# [Aim]
Please copy the data starting at the line that contains "The image size" and ending at the line that contains "point(817,59)", keeping all wording and the size figures unchanged but multiplying each click coordinate by 1.3 and rounding to whole numbers, halves up. Leave the pictures out.

# [Listed records]
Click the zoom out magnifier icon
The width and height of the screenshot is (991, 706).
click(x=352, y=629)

...

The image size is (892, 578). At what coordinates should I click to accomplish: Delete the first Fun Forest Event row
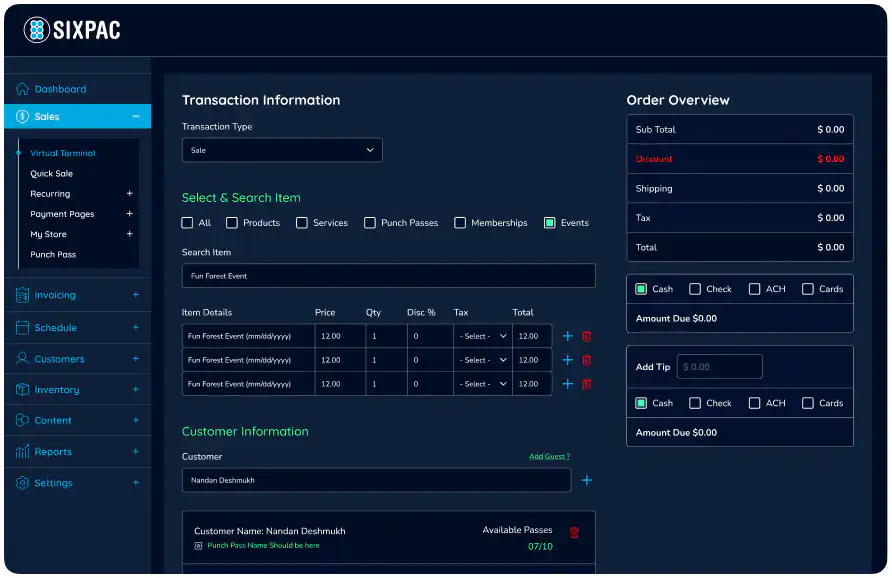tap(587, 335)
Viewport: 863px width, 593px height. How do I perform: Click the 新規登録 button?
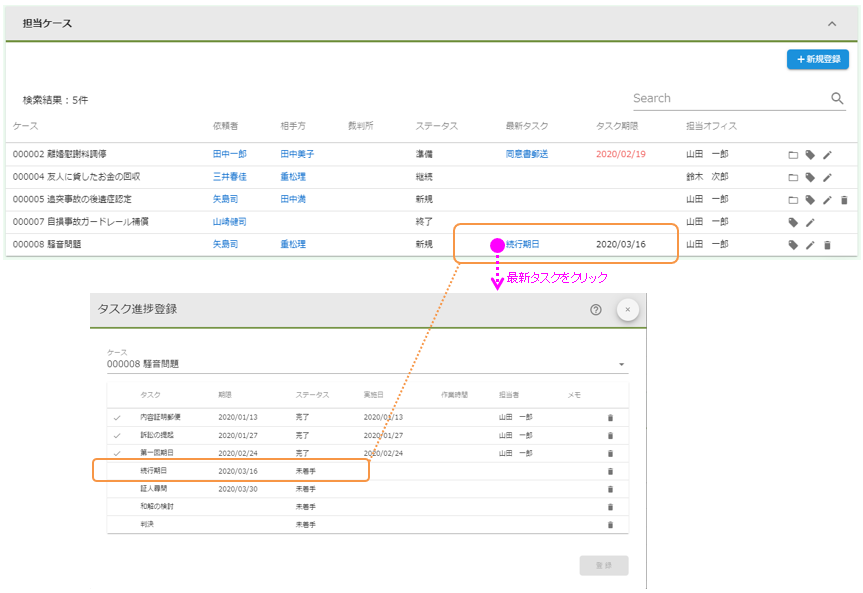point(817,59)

---

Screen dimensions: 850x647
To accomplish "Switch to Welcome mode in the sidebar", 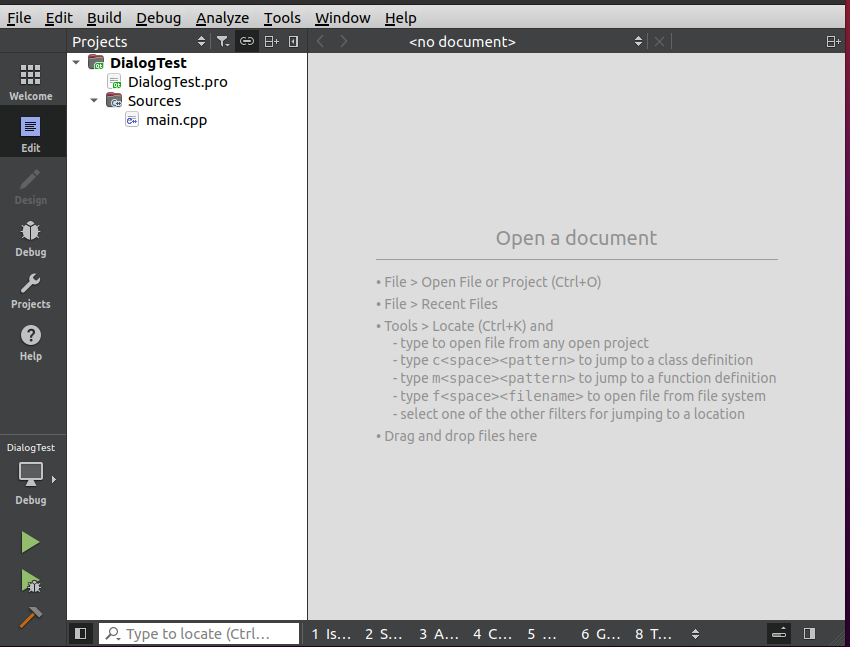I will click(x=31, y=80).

# [Result for this task]
The image size is (892, 578). At what coordinates should I click to accomplish: Delete the first Fun Forest Event row
tap(763, 436)
Viewport: 863px width, 593px height. How do I perform: Click the 新規登録 button?
point(1062,77)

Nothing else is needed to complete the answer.